+++ Data for this exercise +++

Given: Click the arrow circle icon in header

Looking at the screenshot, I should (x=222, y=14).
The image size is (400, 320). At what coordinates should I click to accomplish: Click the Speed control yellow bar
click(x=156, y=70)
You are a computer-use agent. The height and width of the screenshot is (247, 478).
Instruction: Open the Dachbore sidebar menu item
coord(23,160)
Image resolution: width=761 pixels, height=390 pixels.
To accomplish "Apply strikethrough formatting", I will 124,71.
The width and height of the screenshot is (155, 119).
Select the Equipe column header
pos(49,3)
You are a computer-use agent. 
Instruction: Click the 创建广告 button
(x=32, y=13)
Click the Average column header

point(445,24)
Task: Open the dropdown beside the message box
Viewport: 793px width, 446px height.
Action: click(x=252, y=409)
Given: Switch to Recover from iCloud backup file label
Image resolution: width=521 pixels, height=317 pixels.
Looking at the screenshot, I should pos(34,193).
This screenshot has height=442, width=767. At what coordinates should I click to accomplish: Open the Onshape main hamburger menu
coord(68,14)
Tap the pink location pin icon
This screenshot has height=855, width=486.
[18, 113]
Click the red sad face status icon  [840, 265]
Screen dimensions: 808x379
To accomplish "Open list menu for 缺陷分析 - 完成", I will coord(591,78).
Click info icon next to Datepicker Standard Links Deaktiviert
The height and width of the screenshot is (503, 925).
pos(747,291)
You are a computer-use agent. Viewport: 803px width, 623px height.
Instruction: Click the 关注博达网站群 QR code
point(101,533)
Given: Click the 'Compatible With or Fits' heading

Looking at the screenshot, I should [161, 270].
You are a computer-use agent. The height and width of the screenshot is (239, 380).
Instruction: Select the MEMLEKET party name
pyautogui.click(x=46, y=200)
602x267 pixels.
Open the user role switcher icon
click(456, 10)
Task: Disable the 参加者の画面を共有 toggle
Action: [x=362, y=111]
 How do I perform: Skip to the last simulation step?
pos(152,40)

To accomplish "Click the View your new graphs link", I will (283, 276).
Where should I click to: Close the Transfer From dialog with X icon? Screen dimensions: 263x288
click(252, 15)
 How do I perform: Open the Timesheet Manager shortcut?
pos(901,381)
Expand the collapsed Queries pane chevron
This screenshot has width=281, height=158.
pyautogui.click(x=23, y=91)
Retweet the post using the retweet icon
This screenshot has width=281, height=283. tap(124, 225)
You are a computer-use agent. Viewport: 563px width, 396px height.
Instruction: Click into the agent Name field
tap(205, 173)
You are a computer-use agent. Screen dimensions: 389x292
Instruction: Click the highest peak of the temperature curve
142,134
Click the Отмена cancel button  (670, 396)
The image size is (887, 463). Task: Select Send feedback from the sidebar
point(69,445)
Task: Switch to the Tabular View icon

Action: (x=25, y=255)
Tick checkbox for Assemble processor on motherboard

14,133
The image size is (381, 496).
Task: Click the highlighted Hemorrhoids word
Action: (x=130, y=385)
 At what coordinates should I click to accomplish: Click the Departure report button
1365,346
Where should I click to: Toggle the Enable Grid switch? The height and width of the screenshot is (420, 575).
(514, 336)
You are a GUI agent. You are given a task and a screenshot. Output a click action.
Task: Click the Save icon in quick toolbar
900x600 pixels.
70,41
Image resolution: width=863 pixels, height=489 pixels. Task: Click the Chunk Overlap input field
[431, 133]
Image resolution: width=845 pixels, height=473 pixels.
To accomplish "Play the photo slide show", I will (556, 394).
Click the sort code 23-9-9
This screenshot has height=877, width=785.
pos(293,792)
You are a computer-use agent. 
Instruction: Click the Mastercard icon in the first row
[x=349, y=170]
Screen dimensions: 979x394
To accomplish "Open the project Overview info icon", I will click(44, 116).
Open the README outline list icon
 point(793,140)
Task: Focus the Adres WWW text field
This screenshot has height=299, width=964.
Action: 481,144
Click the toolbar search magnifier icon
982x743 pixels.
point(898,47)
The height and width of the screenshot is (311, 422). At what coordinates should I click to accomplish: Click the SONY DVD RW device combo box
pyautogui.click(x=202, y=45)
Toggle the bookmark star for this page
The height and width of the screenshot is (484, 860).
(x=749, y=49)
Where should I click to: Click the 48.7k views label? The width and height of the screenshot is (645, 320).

+++

→ What you are asked to do
Type out the records again exactly, line for line.

→ Final answer
Given: Click the arrow circle icon in header

Looking at the screenshot, I should (x=222, y=14).
The image size is (400, 320). At what coordinates should I click to accomplish: Click the Speed control yellow bar
click(x=156, y=70)
You are a computer-use agent. The height and width of the screenshot is (247, 478).
Instruction: Open the Dachbore sidebar menu item
coord(23,160)
Image resolution: width=761 pixels, height=390 pixels.
To accomplish "Apply strikethrough formatting", I will 124,71.
The width and height of the screenshot is (155, 119).
Select the Equipe column header
pos(49,3)
You are a computer-use agent. 
Instruction: Click the 创建广告 button
(x=32, y=13)
Click the Average column header

point(445,24)
Task: Open the dropdown beside the message box
Viewport: 793px width, 446px height.
Action: click(x=252, y=409)
Given: Switch to Recover from iCloud backup file label
Image resolution: width=521 pixels, height=317 pixels.
Looking at the screenshot, I should pos(34,193).
This screenshot has height=442, width=767. At what coordinates should I click to accomplish: Open the Onshape main hamburger menu
coord(68,14)
Tap the pink location pin icon
This screenshot has height=855, width=486.
[18, 113]
Click the red sad face status icon  [840, 265]
Screen dimensions: 808x379
To accomplish "Open list menu for 缺陷分析 - 完成", I will coord(591,78).
Click info icon next to Datepicker Standard Links Deaktiviert
The height and width of the screenshot is (503, 925).
pos(747,291)
You are a computer-use agent. Viewport: 803px width, 623px height.
Instruction: Click the 关注博达网站群 QR code
point(101,533)
Given: Click the 'Compatible With or Fits' heading

Looking at the screenshot, I should [161, 270].
You are a computer-use agent. The height and width of the screenshot is (239, 380).
Instruction: Select the MEMLEKET party name
pyautogui.click(x=46, y=200)
602x267 pixels.
Open the user role switcher icon
click(456, 10)
Task: Disable the 参加者の画面を共有 toggle
Action: [x=362, y=111]
 How do I perform: Skip to the last simulation step?
pos(152,40)

To accomplish "Click the View your new graphs link", I will (283, 276).
Where should I click to: Close the Transfer From dialog with X icon? Screen dimensions: 263x288
click(252, 15)
 How do I perform: Open the Timesheet Manager shortcut?
pos(901,381)
Expand the collapsed Queries pane chevron
This screenshot has width=281, height=158.
pyautogui.click(x=23, y=91)
Retweet the post using the retweet icon
This screenshot has width=281, height=283. tap(124, 225)
You are a computer-use agent. Viewport: 563px width, 396px height.
Instruction: Click into the agent Name field
tap(205, 173)
You are a computer-use agent. Screen dimensions: 389x292
Instruction: Click the highest peak of the temperature curve
142,134
Click the Отмена cancel button  (670, 396)
The image size is (887, 463). Task: Select Send feedback from the sidebar
point(69,445)
Task: Switch to the Tabular View icon

Action: (x=25, y=255)
Tick checkbox for Assemble processor on motherboard

14,133
The image size is (381, 496).
Task: Click the highlighted Hemorrhoids word
Action: (x=130, y=385)
 At what coordinates should I click to accomplish: Click the Departure report button
1365,346
Where should I click to: Toggle the Enable Grid switch? The height and width of the screenshot is (420, 575).
(514, 336)
You are a GUI agent. You are given a task and a screenshot. Output a click action.
Task: Click the Save icon in quick toolbar
900x600 pixels.
70,41
Image resolution: width=863 pixels, height=489 pixels. Task: Click the Chunk Overlap input field
[431, 133]
Image resolution: width=845 pixels, height=473 pixels.
To accomplish "Play the photo slide show", I will (556, 394).
Click the sort code 23-9-9
This screenshot has height=877, width=785.
pos(293,792)
You are a computer-use agent. 
Instruction: Click the Mastercard icon in the first row
[x=349, y=170]
Screen dimensions: 979x394
To accomplish "Open the project Overview info icon", I will click(44, 116).
Open the README outline list icon
 point(793,140)
Task: Focus the Adres WWW text field
This screenshot has height=299, width=964.
Action: 481,144
Click the toolbar search magnifier icon
982x743 pixels.
point(898,47)
The height and width of the screenshot is (311, 422). At what coordinates should I click to accomplish: Click the SONY DVD RW device combo box
pyautogui.click(x=202, y=45)
Toggle the bookmark star for this page
The height and width of the screenshot is (484, 860).
(x=749, y=49)
Where should I click to: Click the 48.7k views label? The width and height of the screenshot is (645, 320).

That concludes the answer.